September 11 fundamentally changed America — or so we’re told, in a flood of 20th anniversary commentaries. I’m not so sure.

Much is made of 9/11’s moment of extraordinary national unity. And how transient it proved. But that shows 9/11 did not, indeed, fundamentally change the Country. It was a blip.

I’m reminded of the insight from psychology that individuals have a personality baseline, governing things like happiness levels. A dramatic event can knock you off your baseline, for a while. But eventually that wears off and the baseline reasserts itself.

Of course no historical events are immaterial. To the contrary, everything impacts everything, and there’s the apocryphal butterfly effect; small causes reverberating into big results. September 11 was a big thing. It did cause wars, and give us TSA security theater. It’s impossible to know how different America might look today absent 9/11. Trump’s presidency might well not have happened, and that too was a very big thing.

Nothing is ever inevitable. History is not some implacable force driving toward pre-ordained ends. Instead it’s highly contingent. Everything depends on what individuals do, the choices made. Like James Comey’s in 2016. And imagine if Oswald’s aim had been off by an inch.

As for 9/11 changing the country, I think the real story is that it fed into trends already shaping an America different from its 20th Century incarnation. The moment of unity was a blip, and in the bigger picture 9/11 wound up not ameliorating but aggravating the politico-cultural divisions that had been building up, even giving us yet more things to be divided over. Like the Iraq War.

And it’s not just a matter of issues to argue about. What has taken hold is an ethos of division. The issues themselves being more symptoms than causes. That’s not to say opinions are not deeply felt; people are passionate about, say, the abortion issue. But that’s actually an instructive example, because it originated with religious right leaders casting about for some issue to fire up a flagging movement, and jumping on abortion as the perfect vehicle. The point being, if it weren’t that, it would have been something else. Having the fight mattering more than what the fight is about.

What explains this? There’s a cat’s-cradle of complex factors. Humans evolved in a world where change was slow or nonexistent. Modernity has put it into hyperdrive, discombobulating minds. Triggering a primordial impulse for tribalism as something to cling onto on the roller coaster ride that life has in some ways become. What your Tribe stands for is secondary to its being your tribe — standing against enemy tribes.
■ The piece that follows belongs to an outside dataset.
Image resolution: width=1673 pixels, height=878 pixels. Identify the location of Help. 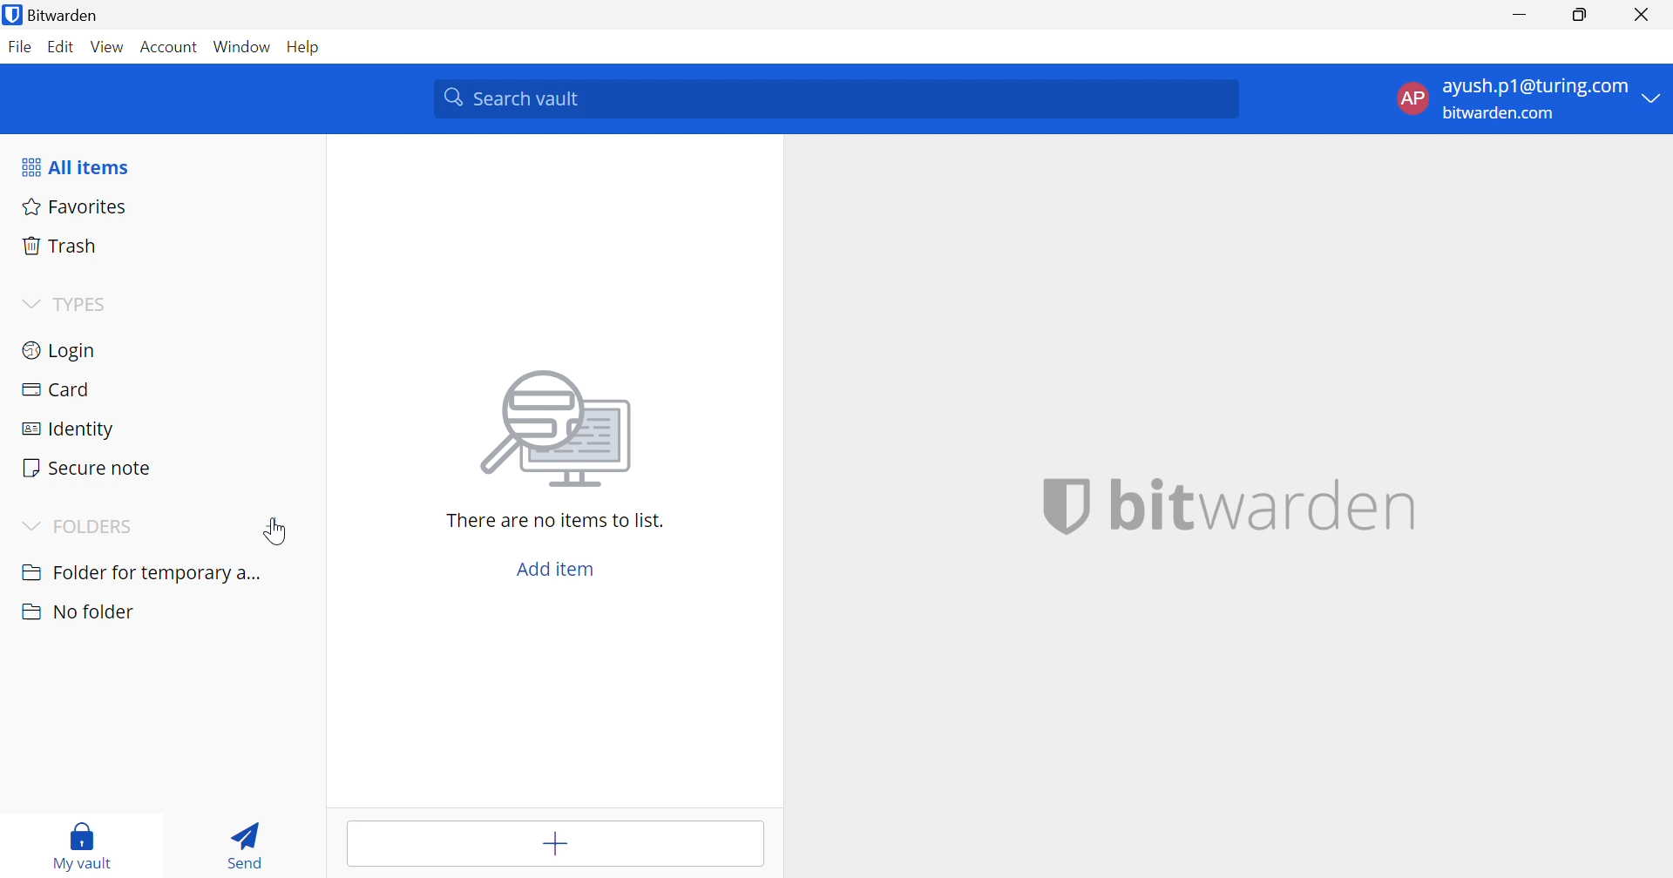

Propelled by the notion that you’re entitled to believe whatever you want — mainly, what your tribe believes. So if the tribe decides, for example, that the 2020 election was stolen, then that’s what you too believe. The whole traditional information ecosystem, that used to provide a common understanding of reality, has crumbled. Part of an even broader loss of faith in and connection to societal institutions generally, with more people feeling they’re on their own. The old information system has been largely supplanted by an internet free-for-all — an information echo-system.

Nine-eleven exacerbated this. People felt threatened now by another tribe, beyond their understanding. Confidence in institutions fell even more. The world suddenly looked darker.

The pathology afflicts the right far more than the left. The right’s messaging makes clear that what gets them boiling is not issues per se but how they provide reasons to hate the other side. Having people to hate and fear is the core of today’s Republicanism. If Democrats reciprocate it, it’s a reaction to Republicans becoming truly scary. As January 6 showed.

It also manifests in what has become a Republican culture of fundamental dishonesty and bad faith. Here again the parties differ greatly. Say what you will about policies espoused by Democrats, at least they actually believe in them as good for the country (or world). Not so with Republicans. Look at their “ballot integrity” crusade. Exploiting the big lie of a stolen election, their true aim is not, as they claim, to make voting more secure (a non-problem), but harder for their opponents. They’re just dishonest about it.

This is what you get with tribal war when one side feels existentially threatened. No holds barred. We may have reached peak tribalism with the vaccine issue. Republicans’ reasons for vaccine resistance are bogus — their “freedom” cries nonsensical — but they need no reasons other than associating vaccination with Democrats. That’s how bad it is, when tribalism even infects what ought to be a straightforward public health matter. Partisanship so crazed that people literally risk their lives. Refusing vaccines that are proven life savers, while instead taking animal de-worming pills. And they’re dying like flies.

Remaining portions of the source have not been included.